Why Choose Global Rare Meds?
We are not a pharmaceutical manufacturer—we act as a specialized access partner who collaborates with global medicine distributors and healthcare providers to ensure that patients in India receive the drugs they need.
Our Strengths Include:
- Access to hard-to-find rare disease medications
- Partnerships with reliable, licensed international suppliers
- Expertise in regulatory compliance and documentation
- End-to-end cold chain and logistics management
- Deep understanding of therapy areas like Neurology, Immunology, Hematology, and Lysosomal Storage Disorders
Our goal is to bridge the access gap and give patients a real chance at a better quality of life.
Important Considerations for Patients
- These medications are not for resale or general distribution—they are imported for specific patients with valid prescriptions.
- The process can take 2–4 weeks, depending on drug availability and regulatory approvals.
- Some rare disease drugs are extremely expensive. Patients may explore government subsidies, NGOs, or crowdfunding for financial support.

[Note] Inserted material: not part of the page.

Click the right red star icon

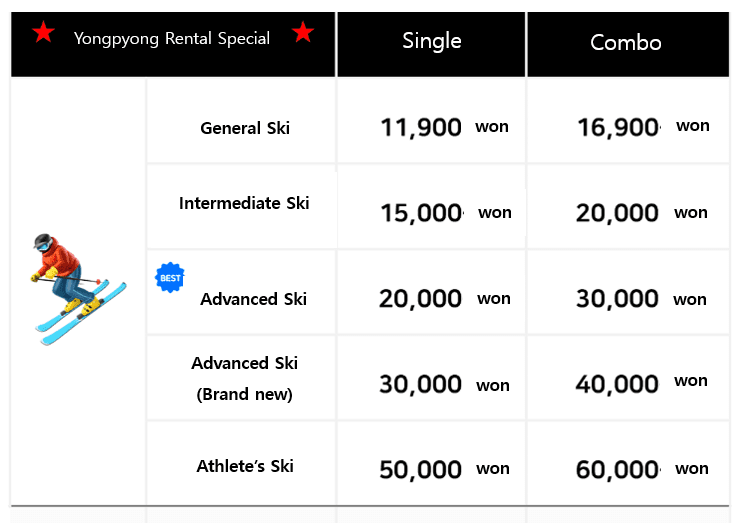pyautogui.click(x=303, y=34)
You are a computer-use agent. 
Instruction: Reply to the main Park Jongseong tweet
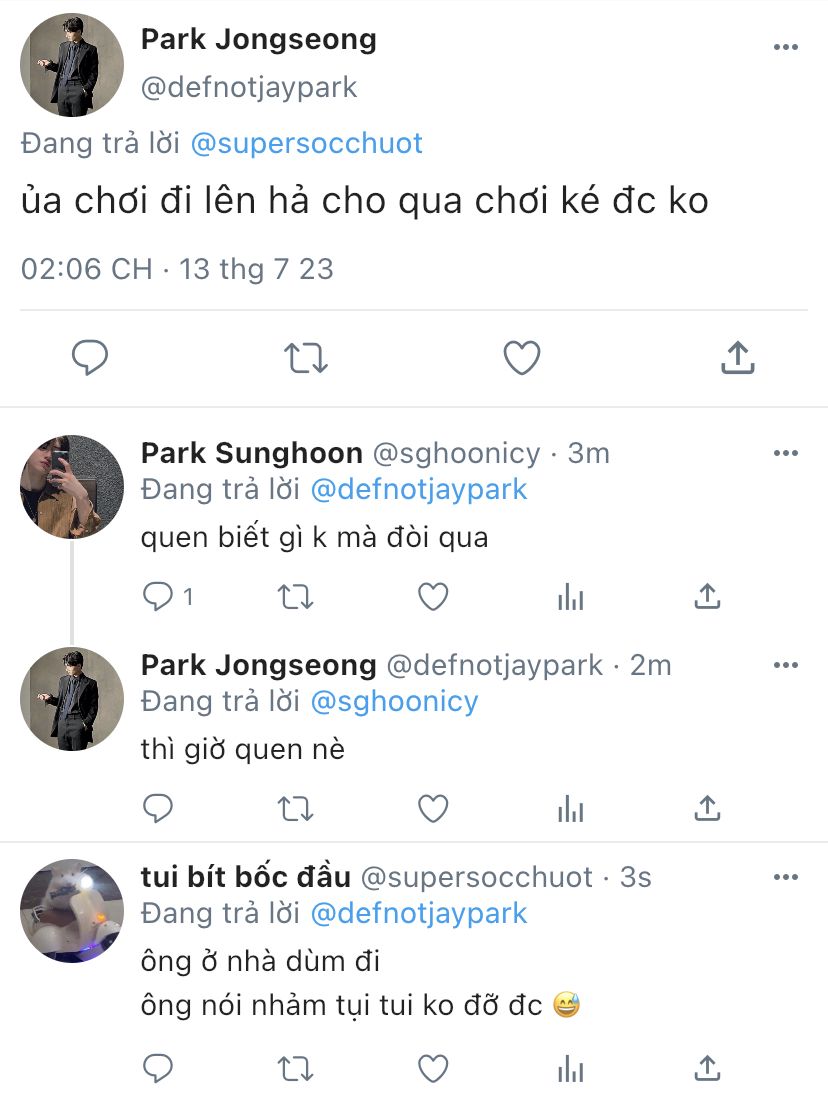point(90,358)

- Medical supervision is essential. These drugs must be administered or monitored by a qualified healthcare provider.
Real Lives, Real Impact
Through our support, patients across India have gained access to medications for DMD, Batten Disease, Gaucher Disease, and more. Every case is different—but our commitment remains the same: to help every eligible patient access the treatment they need with dignity, speed, and compliance.
Final Thoughts
Living with a rare disease shouldn’t mean living without options. While there’s still a long way to go in terms of systemic support for rare diseases in India, Named Patient Access offers a legal, ethical, and life-saving solution for those who can’t afford to wait.
At Global Rare Meds, we’re proud to walk this path with patients, doctors, and caregivers—turning global innovation into local access, one patient at a time.